A Major Pitch Fest
You'll never be a player in Hollywood if you can't talk a good game. Last week film students met the real world.
By Sean Smith
May 16 issue - A few weeks from now, 22-year-old Molly Kron will graduate from one of the most prestigious film schools in the country. Last Monday night, though, all that mattered was whether she could channel all that education into a three-minute pitch for an animated comedy screenplay she calls "Cash Cow." "I'm a little nervous," she said, as she prepared to face a room full of suits in the hopes of scoring an agent, a manager or a movie deal. "In the beginning my pitch was really long. It gets pretty crazy at times, with the talking weasels and dancing muskrats."
Every year the USC School of Cinema-Television—alma mater to George Lucas, among other luminaries—sponsors a program called First Pitch, which trains graduating screenwriting seniors and master's students in Hollywood's lingua franca, the pitch, and then puts them in the ballroom of the Four Seasons Hotel in Beverly Hills with three dozen industry players.

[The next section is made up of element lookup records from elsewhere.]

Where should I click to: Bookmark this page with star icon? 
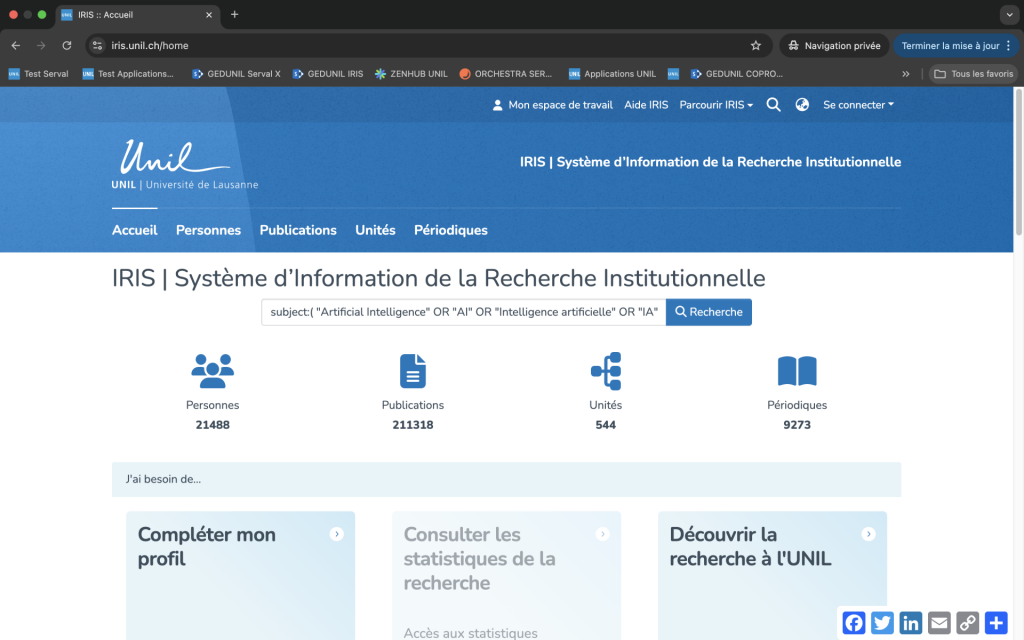coord(756,46)

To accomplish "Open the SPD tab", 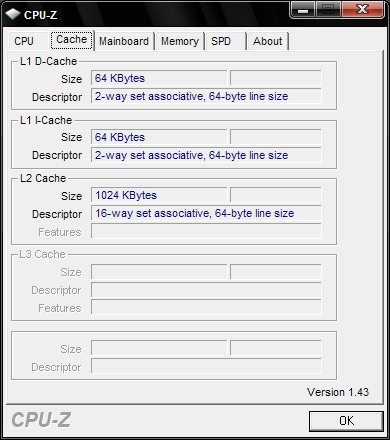I will pyautogui.click(x=221, y=41).
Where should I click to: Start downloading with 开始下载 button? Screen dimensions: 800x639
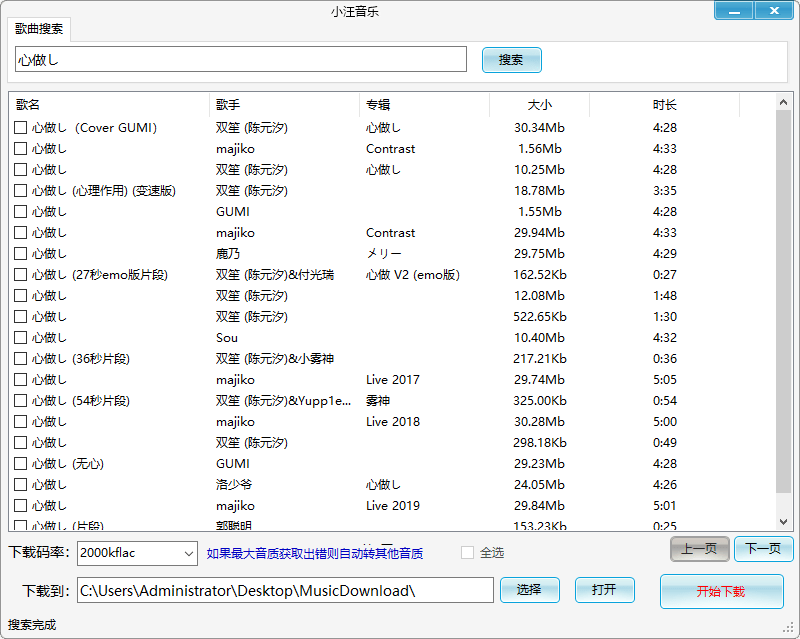(x=721, y=591)
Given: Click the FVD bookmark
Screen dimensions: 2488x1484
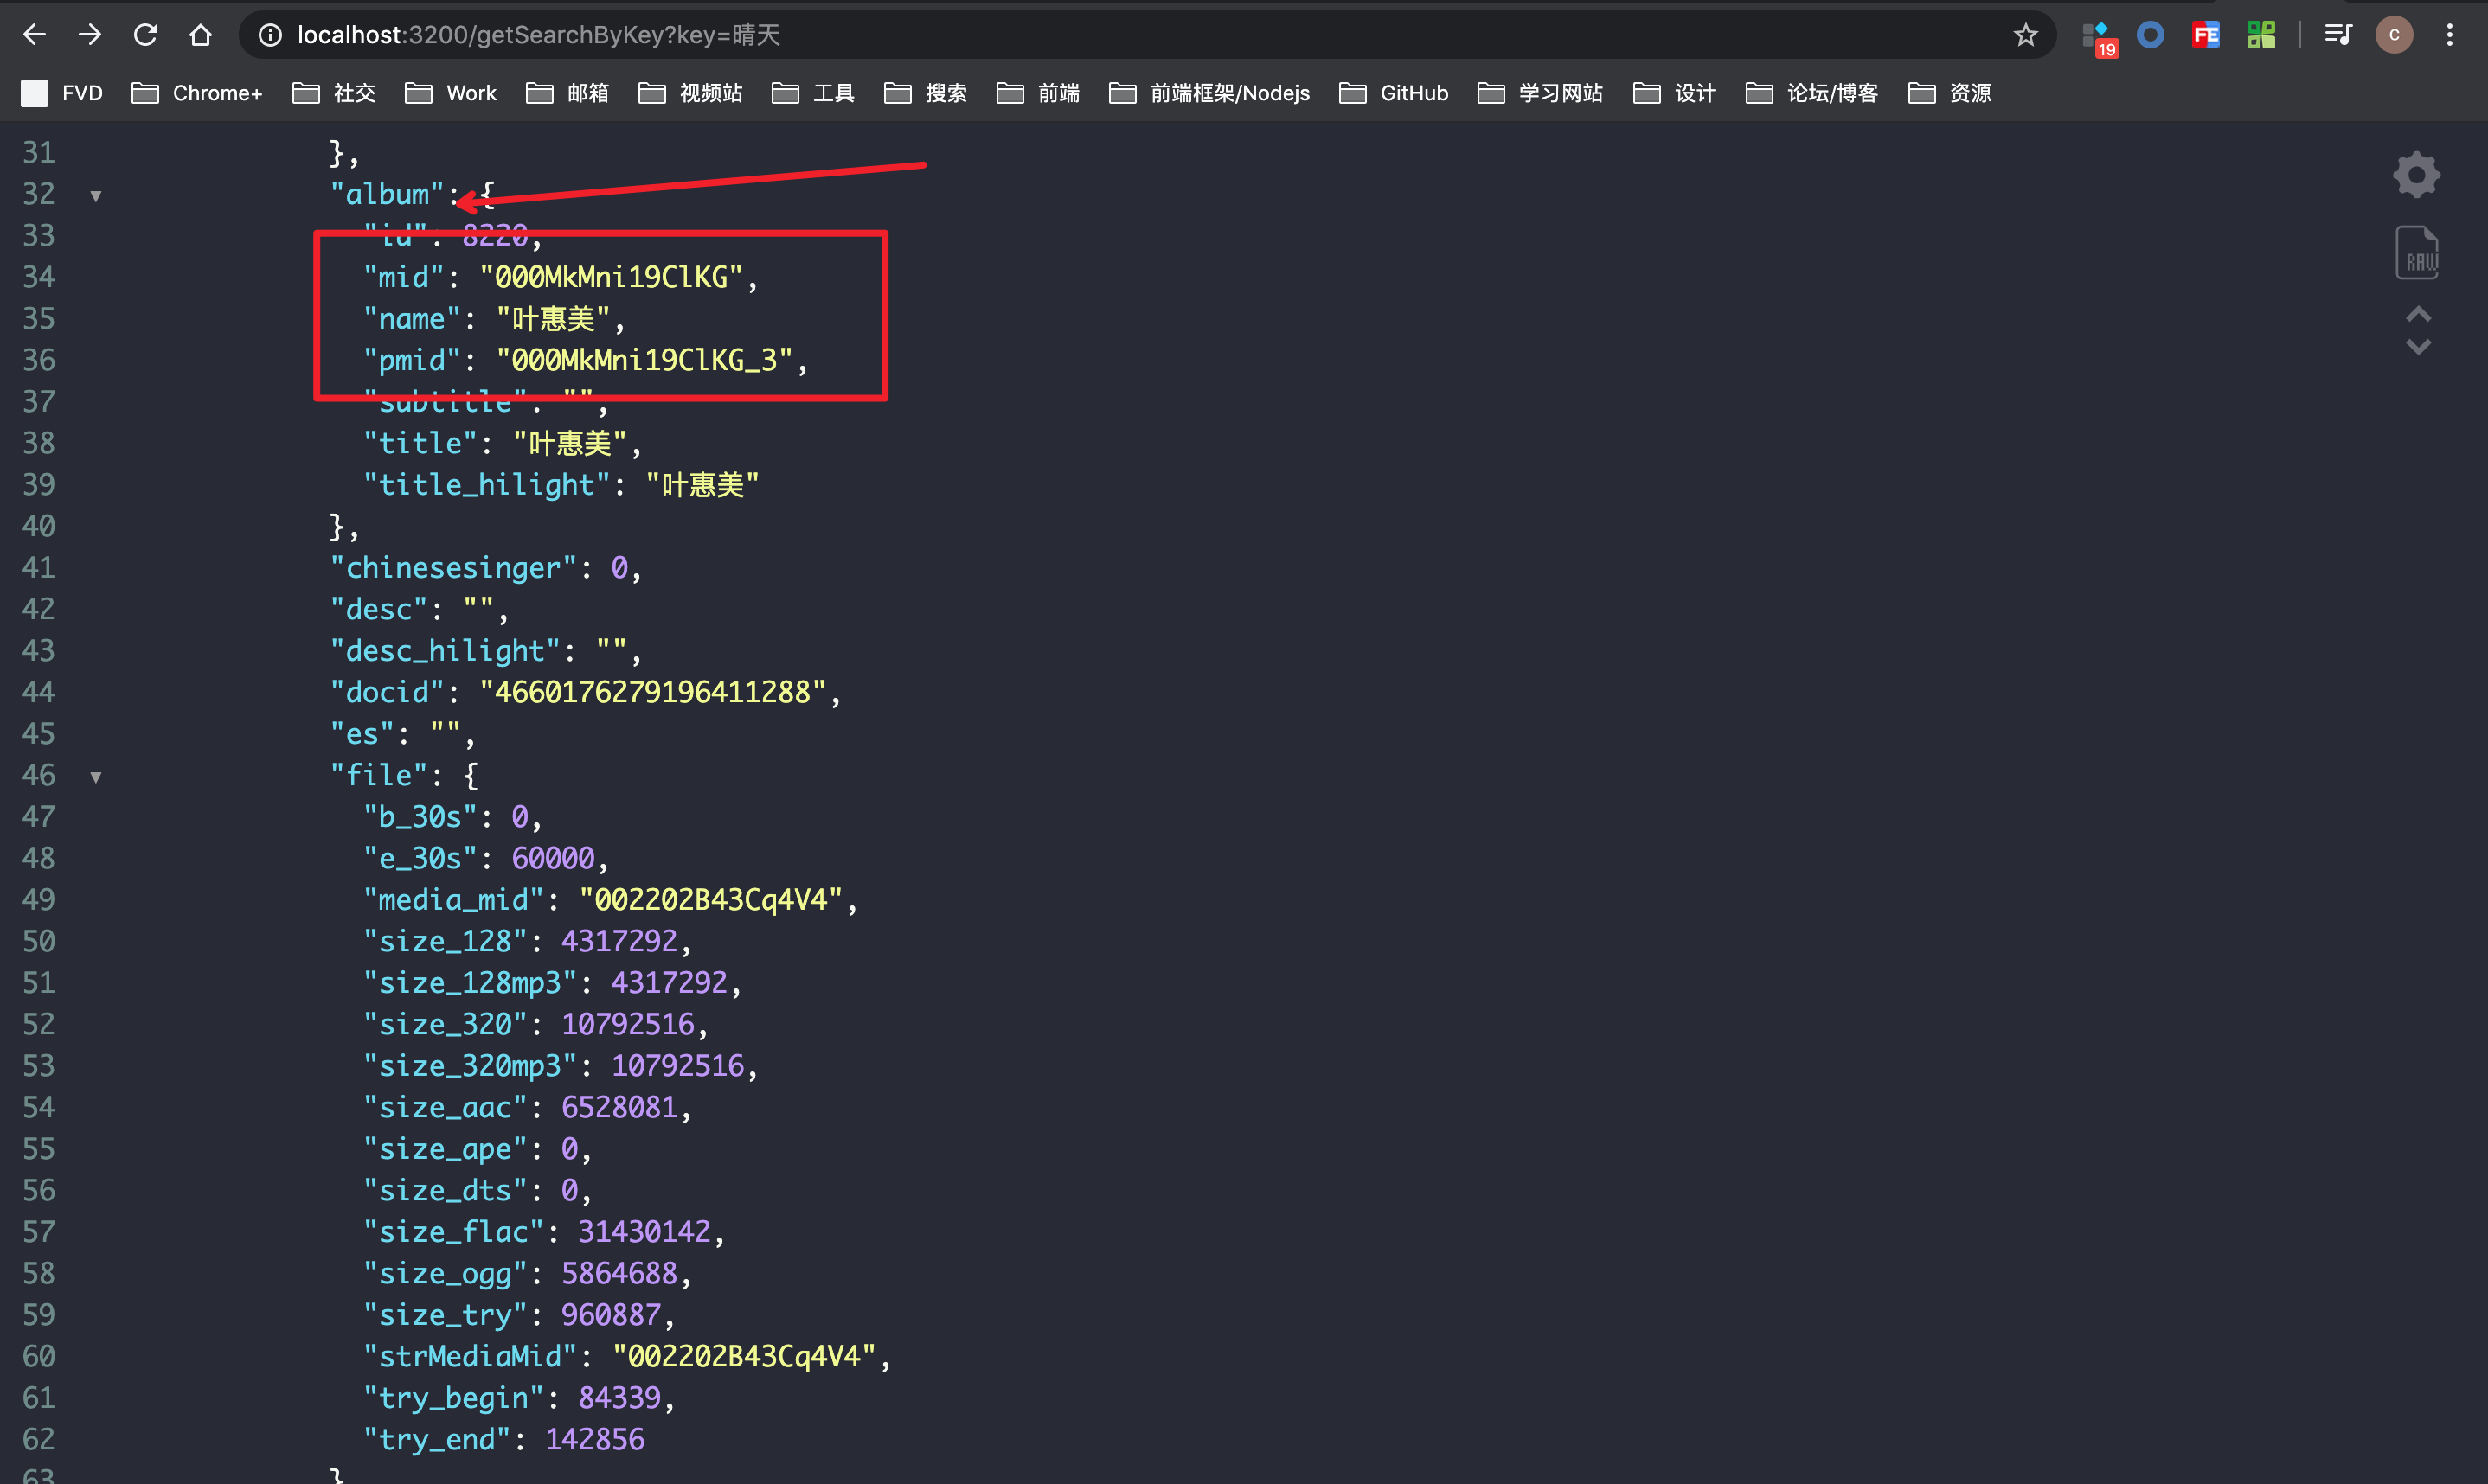Looking at the screenshot, I should 62,93.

On Monday, Kron and 51 other students entered the ballroom and faced row upon row of small, white tables. At each table sat someone with the power to kick-start their careers. (So, you know, no pressure.) Each student would get five minutes with a CAA agent or an executive from Warner Bros.—five minutes to dazzle the listener into requesting a copy of the script—before a little bell rang, and the student moved to a new table and started all over again. They would repeat the process up to 20 times. "It's like speed-dating," says First Pitch director Hayley Terris-Feldman. "It's insane, really."
The program, now in its fourth year, is organized and run by students, but has the full support of the faculty. "You don't write screenplays to be published, you write them to be made," says school dean Elizabeth Daley. "This gives them a chance to test their wings, and I would feel irresponsible if we weren't helping them with the transition."
The students rehearse their pitches for months, guided by literary-talent manager Mikkel Bondesen. "The worst thing that can happen to these kids," Bondesen says, "is that they have a great script but they don't know how to pitch it, so it never sees the light of day." Actually, there are worse things. "One person asked me if I was on crack," Kron said as the evening finally wound down. "I'm guessing that's bad." Still, she got an impressive 11 requests for copies of her work, and she high-fived with pal Jonathan Igla, who was "very psyched" that both Warner Bros. and Sony asked to read his scripts. Greg Levine, who spent the night talking up his TV pilot "Happily Ever After?" discovered that he likes pitching. "It was so much fun! But the woman from Warner Bros. told me, 'Sometimes the best screenplays don't pitch well at all'." He laughs. "I was, like, 'Please don't tell USC that'." They'll never know.